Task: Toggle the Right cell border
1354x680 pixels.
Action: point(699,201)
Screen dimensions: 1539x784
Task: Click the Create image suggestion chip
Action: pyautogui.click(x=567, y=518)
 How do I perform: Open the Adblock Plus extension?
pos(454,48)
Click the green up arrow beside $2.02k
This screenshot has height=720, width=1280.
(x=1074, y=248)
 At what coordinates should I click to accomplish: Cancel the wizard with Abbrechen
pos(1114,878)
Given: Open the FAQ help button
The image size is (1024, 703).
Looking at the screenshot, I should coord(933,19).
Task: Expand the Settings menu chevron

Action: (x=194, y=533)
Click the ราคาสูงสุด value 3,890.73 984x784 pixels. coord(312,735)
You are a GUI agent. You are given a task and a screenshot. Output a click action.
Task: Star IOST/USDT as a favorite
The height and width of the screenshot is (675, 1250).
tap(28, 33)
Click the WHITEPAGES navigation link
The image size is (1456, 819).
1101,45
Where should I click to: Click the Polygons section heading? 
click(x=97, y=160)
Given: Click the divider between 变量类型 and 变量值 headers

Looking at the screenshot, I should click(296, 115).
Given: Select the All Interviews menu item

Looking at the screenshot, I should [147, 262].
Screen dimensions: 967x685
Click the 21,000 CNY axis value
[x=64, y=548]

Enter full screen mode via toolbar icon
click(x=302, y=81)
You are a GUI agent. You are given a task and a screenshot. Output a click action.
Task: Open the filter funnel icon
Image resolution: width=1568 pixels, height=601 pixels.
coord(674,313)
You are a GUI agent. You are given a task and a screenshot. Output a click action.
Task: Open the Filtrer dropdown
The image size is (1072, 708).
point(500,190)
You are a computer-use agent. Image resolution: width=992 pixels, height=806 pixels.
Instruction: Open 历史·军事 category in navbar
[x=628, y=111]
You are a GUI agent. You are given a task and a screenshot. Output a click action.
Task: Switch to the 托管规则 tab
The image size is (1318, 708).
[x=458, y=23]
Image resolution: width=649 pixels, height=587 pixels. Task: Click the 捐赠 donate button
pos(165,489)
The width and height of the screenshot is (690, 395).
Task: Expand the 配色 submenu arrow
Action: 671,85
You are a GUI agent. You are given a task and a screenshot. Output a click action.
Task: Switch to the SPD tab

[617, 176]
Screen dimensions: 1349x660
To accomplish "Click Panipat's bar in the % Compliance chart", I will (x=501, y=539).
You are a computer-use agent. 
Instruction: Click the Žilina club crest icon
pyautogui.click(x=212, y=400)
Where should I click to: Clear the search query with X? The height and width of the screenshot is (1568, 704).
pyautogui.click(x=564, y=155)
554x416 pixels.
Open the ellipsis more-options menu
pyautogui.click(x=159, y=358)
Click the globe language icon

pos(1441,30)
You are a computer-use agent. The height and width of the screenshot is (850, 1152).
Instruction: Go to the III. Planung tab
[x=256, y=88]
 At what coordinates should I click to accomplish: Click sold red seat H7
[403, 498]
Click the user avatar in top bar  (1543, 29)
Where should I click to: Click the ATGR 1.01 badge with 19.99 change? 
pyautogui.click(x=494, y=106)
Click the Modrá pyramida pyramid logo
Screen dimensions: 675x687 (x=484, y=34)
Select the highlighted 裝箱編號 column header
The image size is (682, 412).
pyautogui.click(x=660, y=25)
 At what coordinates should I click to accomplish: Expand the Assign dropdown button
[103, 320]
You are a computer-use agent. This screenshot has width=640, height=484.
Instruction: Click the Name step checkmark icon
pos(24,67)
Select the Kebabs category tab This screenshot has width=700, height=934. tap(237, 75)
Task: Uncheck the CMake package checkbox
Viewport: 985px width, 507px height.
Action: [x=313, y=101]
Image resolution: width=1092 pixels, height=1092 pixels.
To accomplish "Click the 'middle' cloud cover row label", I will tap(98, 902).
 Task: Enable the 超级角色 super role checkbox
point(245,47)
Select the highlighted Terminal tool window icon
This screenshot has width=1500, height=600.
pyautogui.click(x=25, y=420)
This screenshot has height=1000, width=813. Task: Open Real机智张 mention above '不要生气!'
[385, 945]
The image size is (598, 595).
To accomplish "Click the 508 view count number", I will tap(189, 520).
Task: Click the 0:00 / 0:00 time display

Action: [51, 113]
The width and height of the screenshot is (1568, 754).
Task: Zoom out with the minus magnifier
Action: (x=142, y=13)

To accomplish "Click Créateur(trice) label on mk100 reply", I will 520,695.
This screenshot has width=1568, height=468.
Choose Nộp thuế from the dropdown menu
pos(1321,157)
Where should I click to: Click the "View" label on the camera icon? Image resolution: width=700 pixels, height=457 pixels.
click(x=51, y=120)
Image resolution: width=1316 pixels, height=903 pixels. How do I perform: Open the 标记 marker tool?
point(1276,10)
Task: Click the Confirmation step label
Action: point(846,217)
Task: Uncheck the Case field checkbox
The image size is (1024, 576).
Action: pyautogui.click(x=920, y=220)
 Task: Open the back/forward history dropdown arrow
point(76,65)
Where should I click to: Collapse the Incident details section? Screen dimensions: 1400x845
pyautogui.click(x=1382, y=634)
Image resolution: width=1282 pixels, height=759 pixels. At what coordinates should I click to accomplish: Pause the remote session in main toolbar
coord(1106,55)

▶ TASK
Find the string "will" in the listing and return every line that holds it.

▶ EXERCISE ANSWER
To accomplish "Click Panipat's bar in the % Compliance chart", I will (x=501, y=539).
To accomplish "Click the 'middle' cloud cover row label", I will tap(98, 902).
To accomplish "Click the 508 view count number", I will tap(189, 520).
To accomplish "Click Créateur(trice) label on mk100 reply", I will 520,695.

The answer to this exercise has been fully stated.